*** Block opens ***

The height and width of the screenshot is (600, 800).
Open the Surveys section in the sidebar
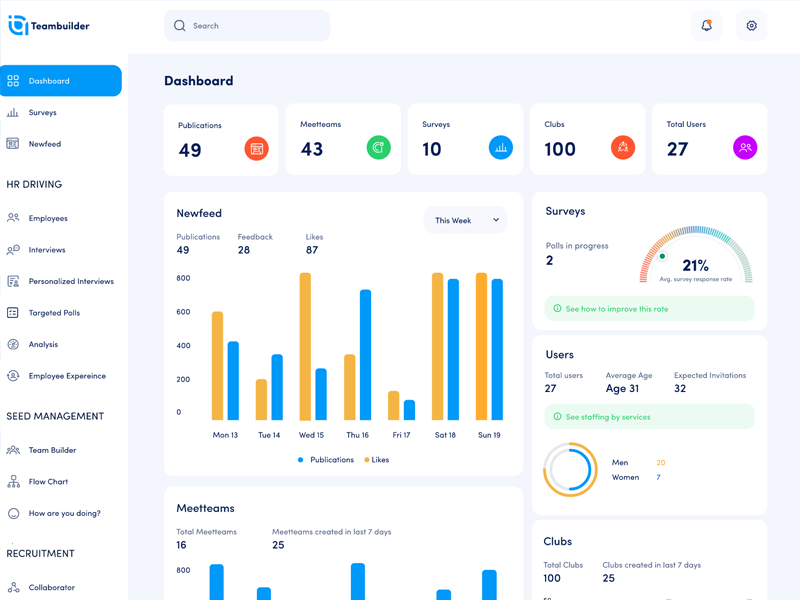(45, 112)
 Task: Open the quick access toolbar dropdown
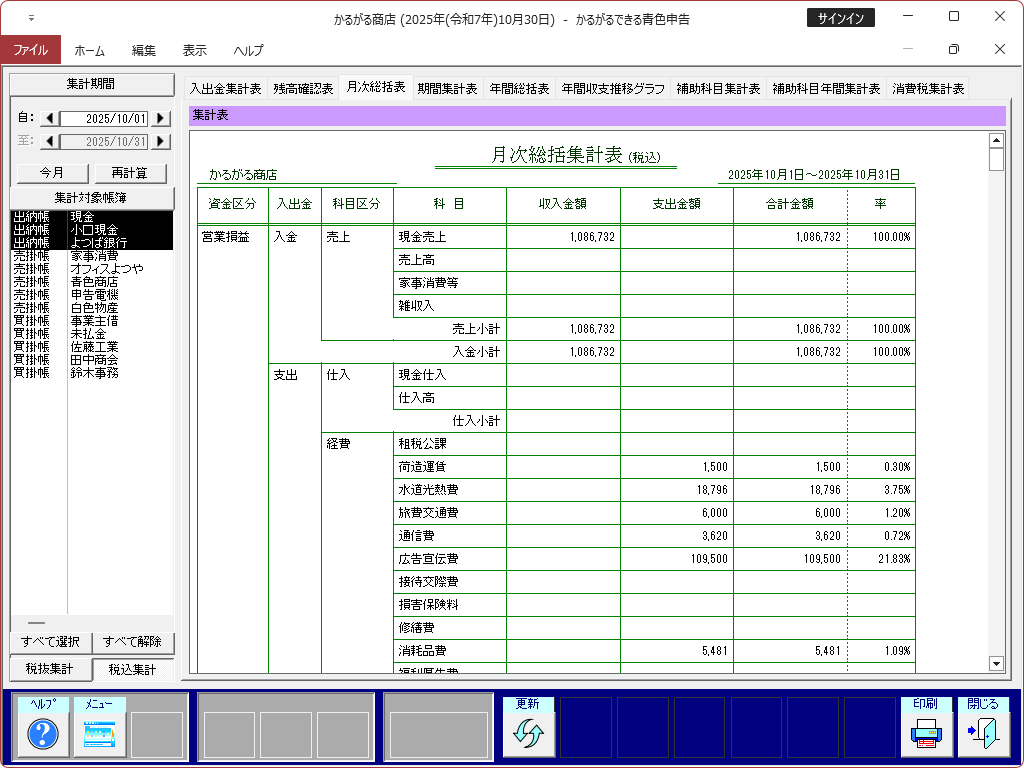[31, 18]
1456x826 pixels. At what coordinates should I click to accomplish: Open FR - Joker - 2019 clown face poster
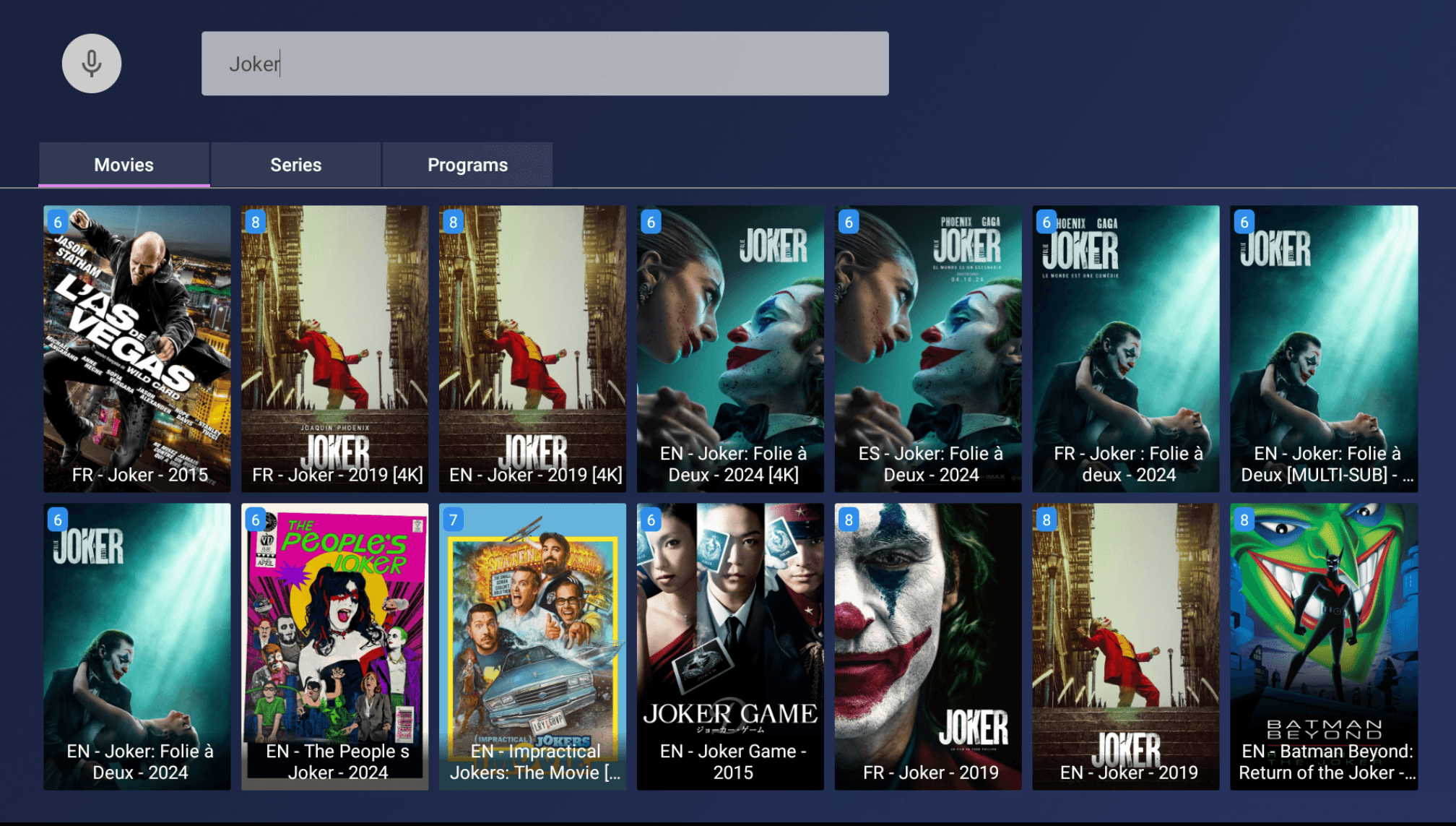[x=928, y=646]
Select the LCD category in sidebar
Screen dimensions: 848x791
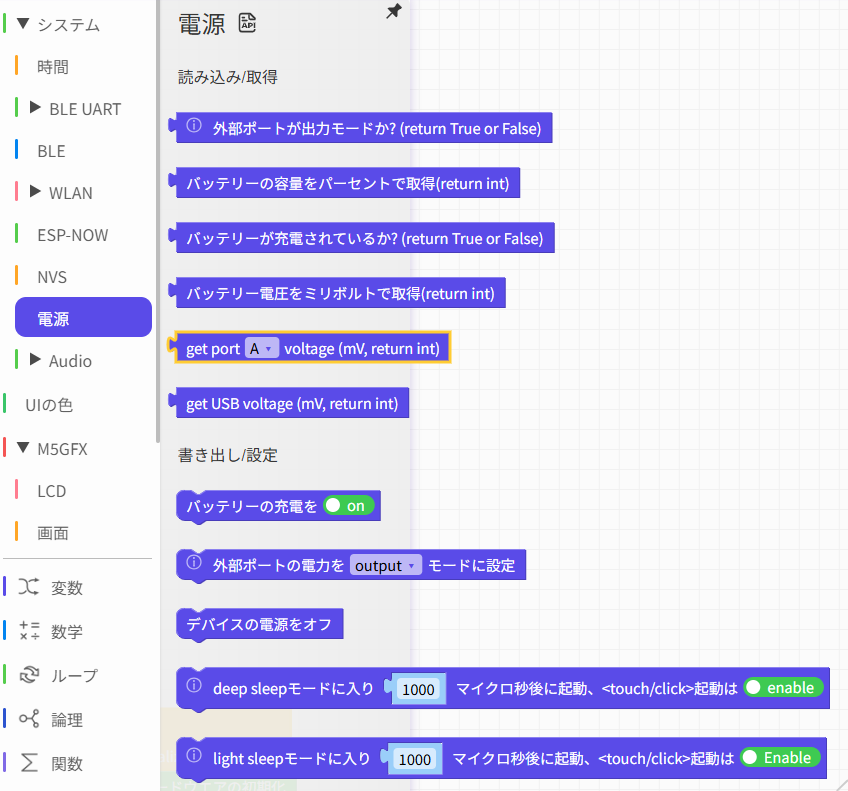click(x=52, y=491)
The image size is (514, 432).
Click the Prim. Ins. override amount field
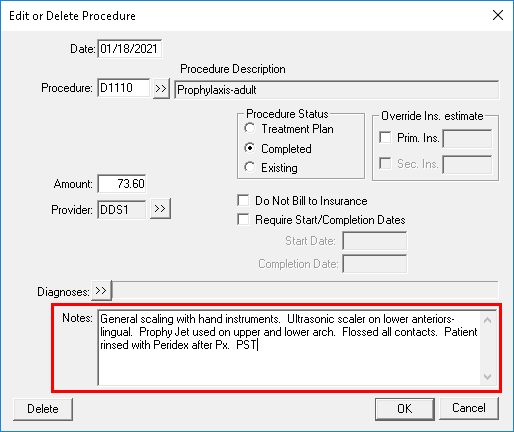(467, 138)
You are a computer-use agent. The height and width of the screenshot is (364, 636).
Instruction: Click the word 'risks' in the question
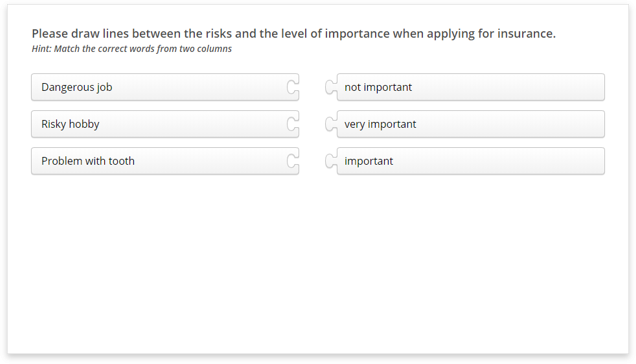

*** Block closes ***

Problem description
Pictures are to be left out; the answer must otherwise be exactly the lines from the one with "Select the LCD category in sidebar" through the final line of the entries above, both included.

Answer space
Select the LCD category in sidebar
Screen dimensions: 848x791
click(x=52, y=491)
The image size is (514, 432).
Click the Prim. Ins. override amount field
(467, 138)
You are a computer-use agent. The height and width of the screenshot is (364, 636).
Instruction: Click the word 'risks' in the question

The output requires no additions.